[Stored dataset items]
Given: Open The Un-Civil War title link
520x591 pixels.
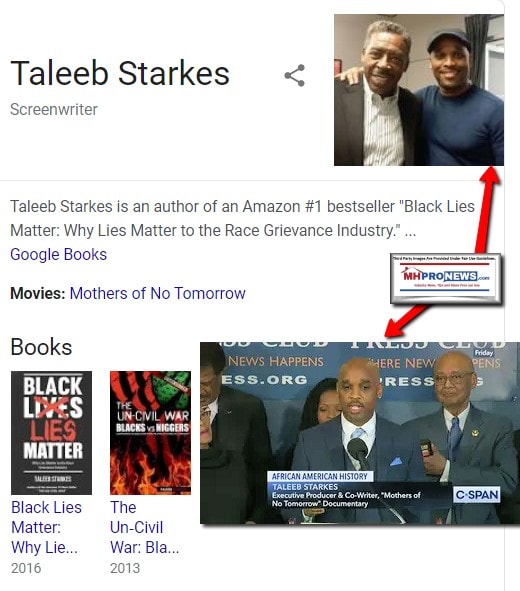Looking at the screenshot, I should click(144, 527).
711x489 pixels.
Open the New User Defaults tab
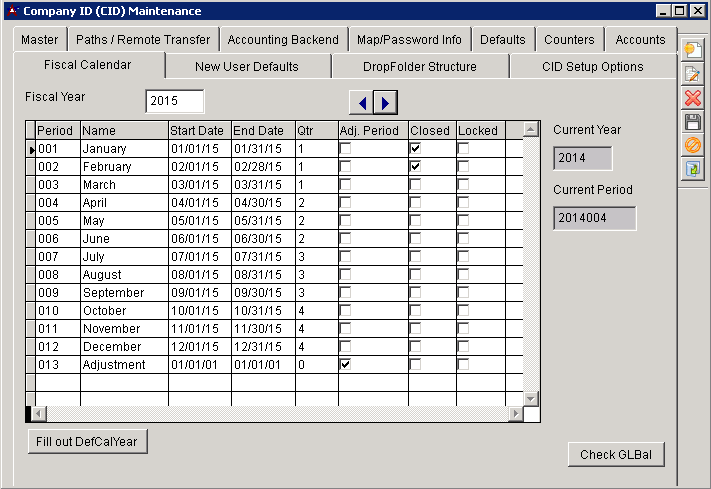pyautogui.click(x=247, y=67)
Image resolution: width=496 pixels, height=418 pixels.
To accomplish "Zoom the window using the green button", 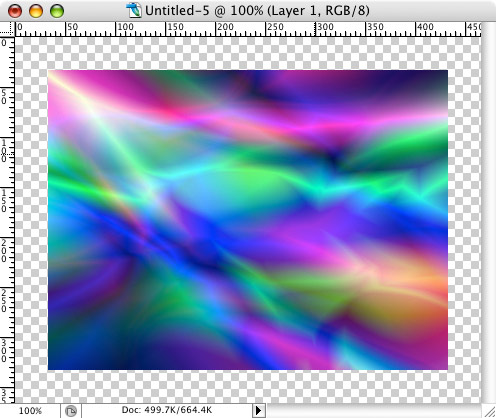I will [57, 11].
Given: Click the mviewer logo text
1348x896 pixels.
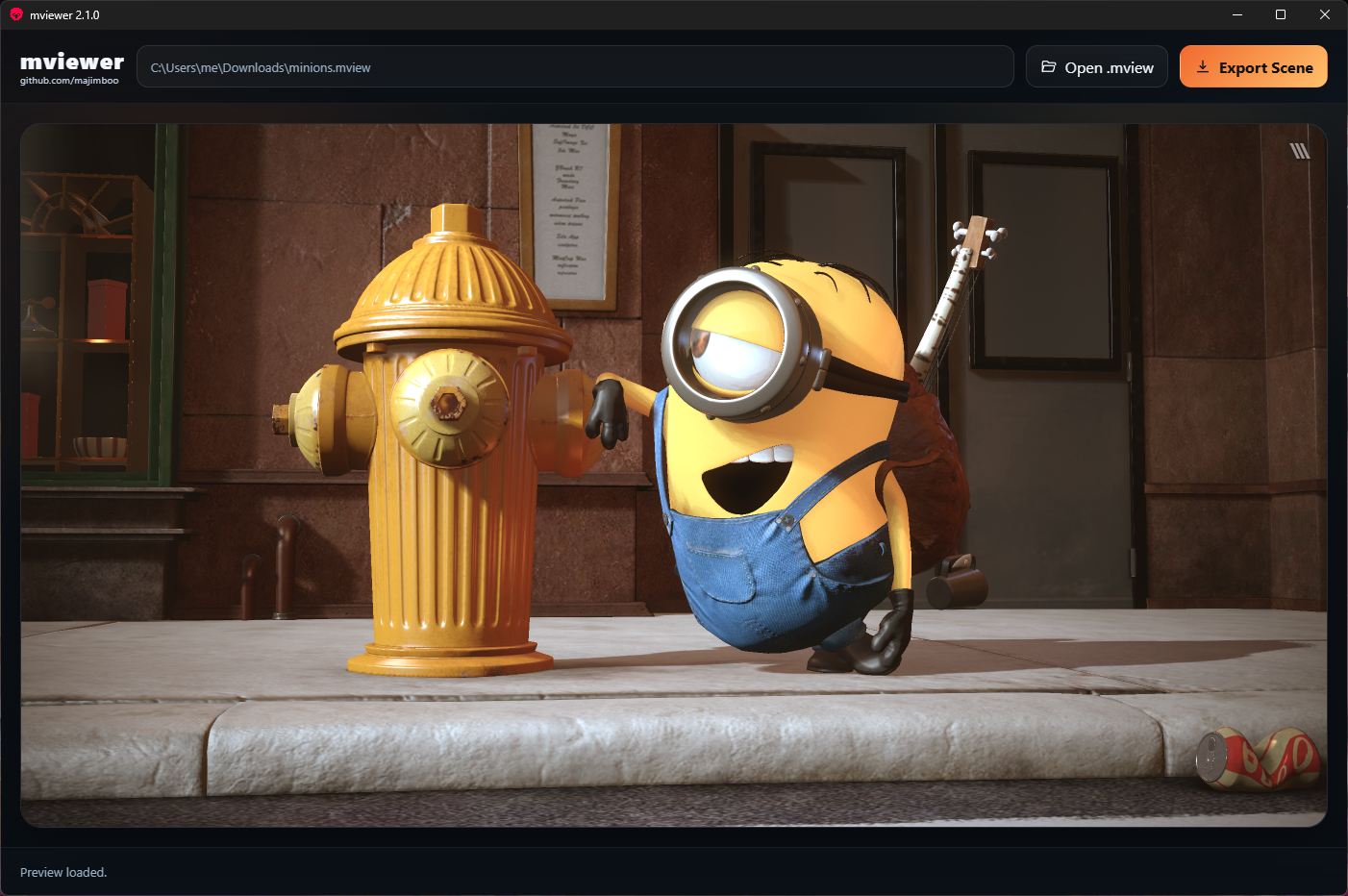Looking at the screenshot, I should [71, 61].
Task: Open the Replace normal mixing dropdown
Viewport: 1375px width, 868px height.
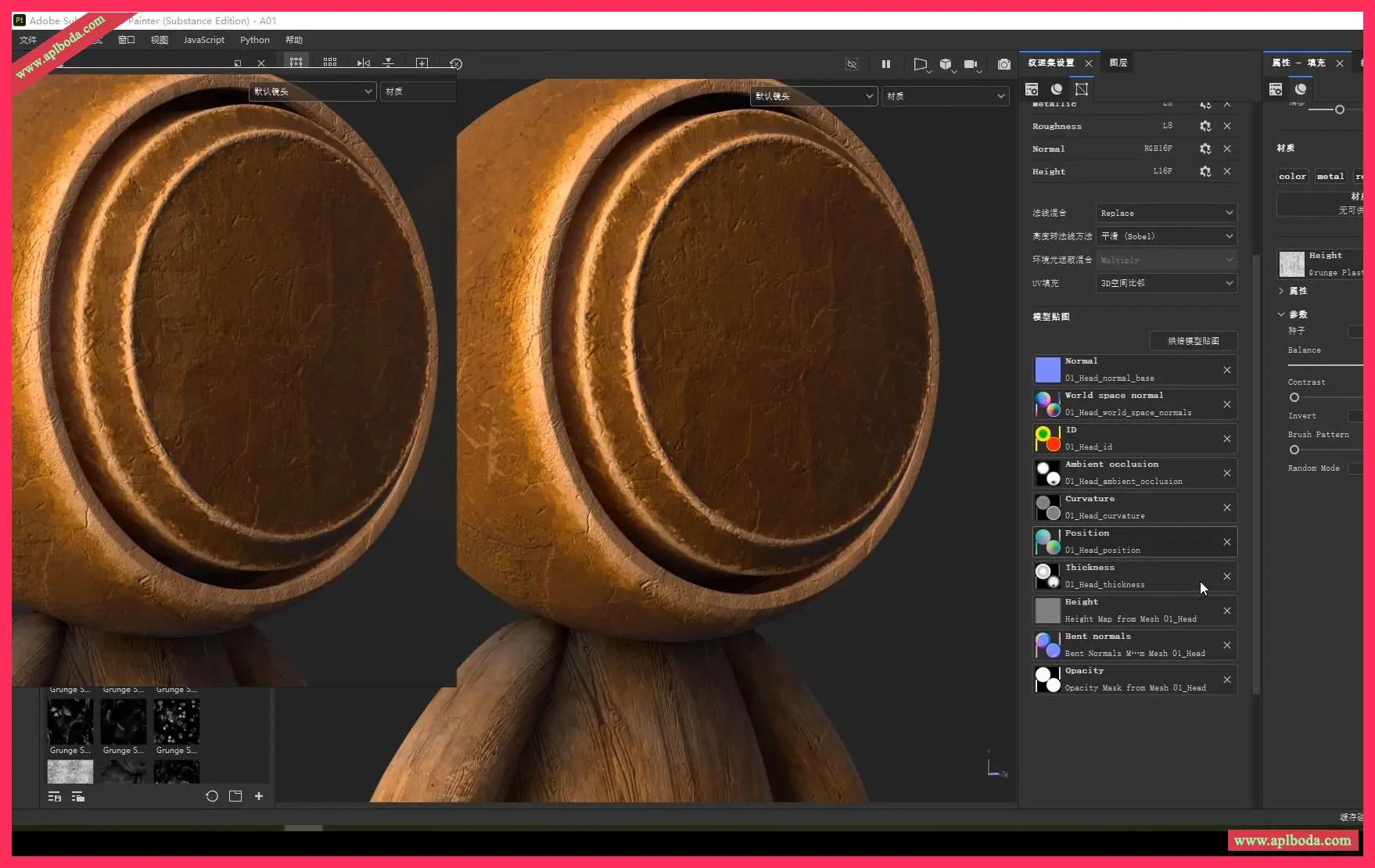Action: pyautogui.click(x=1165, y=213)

> [Set exercise]
Arrange the lines from the one containing "Task: Open the Replace normal mixing dropdown" through the end of the records as a JSON list of strings, one per line, skipping blank lines. Leave the pictures out of the list.

> [Answer to this problem]
[
  "Task: Open the Replace normal mixing dropdown",
  "Viewport: 1375px width, 868px height.",
  "Action: pyautogui.click(x=1165, y=213)"
]